People queueing at the Musina Municipality to buy electricity and to pay their water bills were surprised when they were stopped from doing so by the Musina To The Front community structure last week.
“I do not know what is going on here. My electricity will not last for the day,” said a woman in the queue, who did not wish to give her name.
About 40 Musina To the Front members gathered on Friday at the municipality to hand a memorandum of demands to Mayor Mihloti Muhlope. They said they have had enough of water outages in Musina’s townships.
Residents said that since August their water supply has been restricted from 9am to 3pm and 8pm to 3am. This is done to raise the levels in the water reservoirs.
The municipality has advised residents experiencing water shortages outside the prescribed restriction period to contact their ward councillor for water tanker services.
Peter Jack, Musina To The Front chairperson, said Matswale, Campbell and Harper experience outages daily.
The organisation wants the responsibility for water provision to be taken away from Vhembe District Municipality and put under the control of Musina Local Municipality.
In the meantime they want more water trucks. They say there is only one truck for the three townships.
The mayor received and signed the memorandum. She promised to respond within five working days. The protesters then allowed municipal services to resume.
The protesters are also angered by the municipality cutting off electricity if people fail to pay water accounts. They say the electricity tariff is too high.
Sarietjie Sakala was in tears as she told the mayor that her electricity was cut off in August and again last week.
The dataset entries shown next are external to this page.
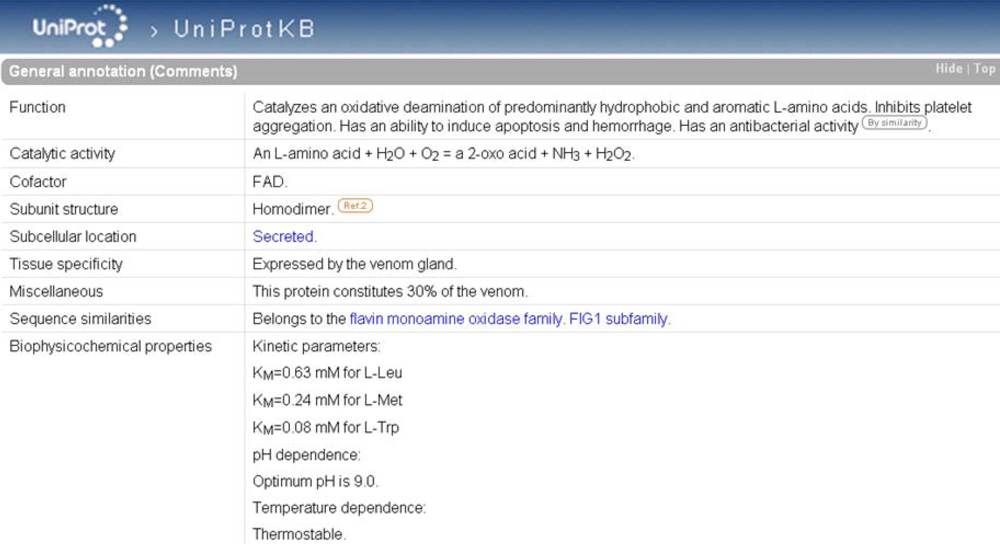This screenshot has width=1000, height=549.
Task: Open the Ref.2 citation badge
Action: click(x=355, y=205)
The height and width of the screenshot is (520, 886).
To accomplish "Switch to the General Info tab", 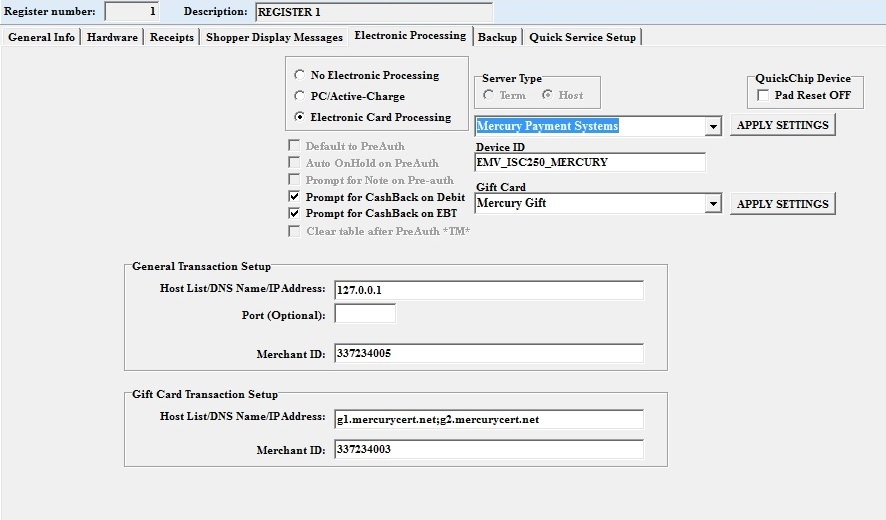I will (x=41, y=37).
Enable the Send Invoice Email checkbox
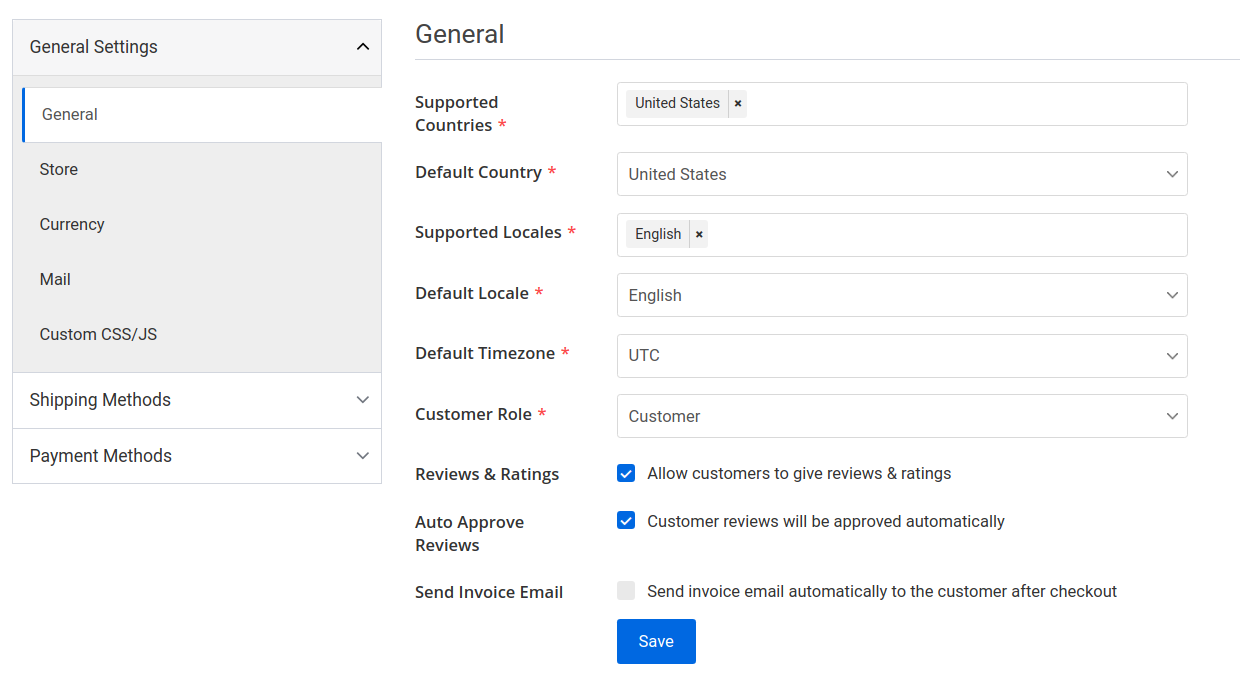The image size is (1240, 684). [626, 591]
“My mother, who was the breadwinner, passed away in January this year. She used to pay for the rates and we really cannot afford the bills. Myself and my two siblings are unemployed. We live off child grants … Our water bill this month was over R1,000. I paid R600 on 14 September only to discover again that electricity was blocked again on 24 September,” Sakala told the mayor.
Daniel Dube from Matswale said he had a huge water bill he cannot pay and the municipality has blocked his electricity. “It will mean that I stay without electricity for the rest of my life,” said Dube.
Wilson Dzebu, Musina Municipality spokesperson, said the municipality charges electricity in line with the tariffs set by the National Energy Regulator.
Regarding cutting off electricity for failing to pay water bills, the municipality will respond when replying to the memorandum, said Dzebu.
“Musina Municipality has confidence in Vhembe District Municipality as a water authority but acknowledges that there are challenges of water supply that are being addressed,” said Dzebu.
Asked what these challenges are, Dzebu referred us to Vhembe District Municipality.
Vhembe District Municipality spokesperson Matodzi Ralushai responded that Musina town requires its borehole system to be fully functional but currently 19 of the 36 boreholes are out of action.
“The supply by water tankers will continue … The delivery schedule will be communicated with ward councillors while communication will update the community about water status,” said Ralushai.